--- START ---

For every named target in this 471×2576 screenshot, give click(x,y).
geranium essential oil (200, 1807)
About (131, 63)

--- END ---
--- START ---

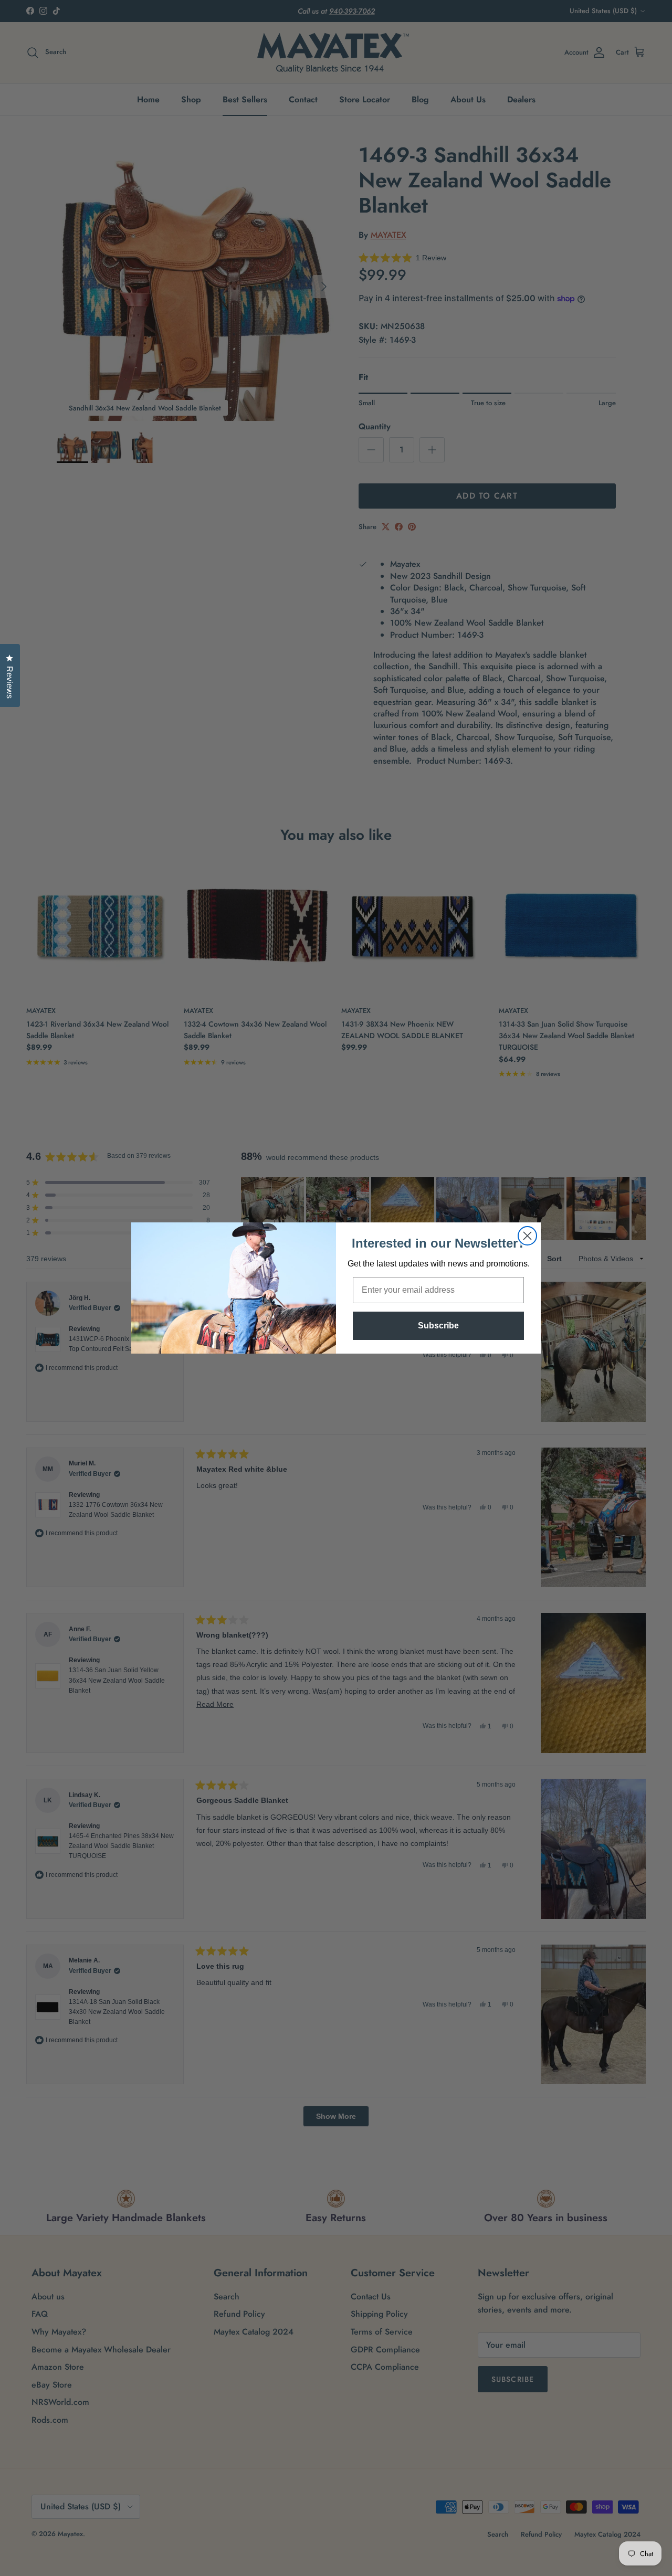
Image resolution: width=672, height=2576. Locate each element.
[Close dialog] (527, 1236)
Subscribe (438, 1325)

--- END ---

With the line that has "For every named" as the first and the line that has "About (131, 63)" as the last, repeat exactly that run of lines above and no more.

For every named target in this 471×2576 screenshot, give click(x,y).
geranium essential oil (200, 1807)
About (131, 63)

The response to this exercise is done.